RICHMOND — Virginia legislators have rejected all bills expanding seat-belt requirements in privately owned vehicles this session. The last two bills, requiring back-seat passengers to wear seat belts, were dismissed by a House subcommittee vote Tuesday.
“With the demise of this year’s major seat-belt bills, it is clear that Virginia lawmakers don’t have an appetite for advancing the single most effective measure to reduce crash-related deaths and injuries,” said Kurt Erickson, the president and CEO of the Washington Regional Alcohol Program and an advocate for expanding seat belt requirements in Virginia.
Expanding seat belt laws to include rear-seat passengers could save lives each year. In 2017, at least 94 Virginia lives might have been saved if vehicle occupants had been buckled up, according to the National Highway Traffic Safety Administration. Back-seat passengers in general are three times more likely to die when unfastened during a collision, according to the Governors Highway Safety Association.
Drivers under the influence and teens are some of the least likely to wear seat belts. In 2013, 68 percent of drivers who had been drinking and died in a car accident were not wearing a seat belt, according to a report from the National Transportation Safety Board. In the same year, 49 percent of teens under the influence involved in a fatal crash were unrestrained. Even without alcohol, teens are particularly careless when it comes to wearing seat belts.
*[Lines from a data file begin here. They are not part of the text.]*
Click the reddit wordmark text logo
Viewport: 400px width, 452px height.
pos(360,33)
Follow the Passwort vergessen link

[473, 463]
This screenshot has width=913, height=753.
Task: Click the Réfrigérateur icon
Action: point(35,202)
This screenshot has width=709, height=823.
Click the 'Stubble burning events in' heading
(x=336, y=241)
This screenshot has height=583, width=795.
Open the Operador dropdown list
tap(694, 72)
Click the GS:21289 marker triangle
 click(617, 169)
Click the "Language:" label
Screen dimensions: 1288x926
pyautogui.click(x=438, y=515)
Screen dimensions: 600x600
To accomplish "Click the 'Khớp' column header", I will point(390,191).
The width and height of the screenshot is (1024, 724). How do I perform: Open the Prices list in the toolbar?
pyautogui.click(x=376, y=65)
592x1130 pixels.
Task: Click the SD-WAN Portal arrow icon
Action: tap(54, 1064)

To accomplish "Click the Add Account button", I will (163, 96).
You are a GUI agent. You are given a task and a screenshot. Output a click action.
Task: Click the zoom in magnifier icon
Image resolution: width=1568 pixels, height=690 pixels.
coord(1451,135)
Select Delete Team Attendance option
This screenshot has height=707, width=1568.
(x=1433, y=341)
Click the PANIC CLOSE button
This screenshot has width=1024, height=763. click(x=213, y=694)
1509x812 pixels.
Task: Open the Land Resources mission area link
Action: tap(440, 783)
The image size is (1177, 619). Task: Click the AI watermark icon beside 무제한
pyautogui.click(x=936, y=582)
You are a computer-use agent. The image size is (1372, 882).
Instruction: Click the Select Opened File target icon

In 2015, more than half of all teens who died in a crash were unbuckled during the collision, according to the Centers for Disease Control and Prevention.
During Tuesday’s subcommittee meeting, questions were raised over whether the driver would be responsible for the ticket if a rear-seat passenger remained unbuckled. As services like Uber and Lyft gain in popularity, the answer is especially pertinent for ride-sharing drivers. Neither HB 1272 sponsored by Del. Vivian Watts, D-Annandale, nor HB 9 sponsored by Del. Paul Krizek, D-Alexandria, guarantees any protection for taxi drivers or ride-sharing services.
Last week, a Senate committee rejected a similar bill that additionally would have made failing to wear a seat belt a primary offense. Current Virginia law only requires front-seat passengers to wear seat belts, and dictates that a seat-belt violation can be ticketed only when the driver is pulled over for a separate traffic violation. Currently, the penalty for not wearing a seat belt is a $25 fine.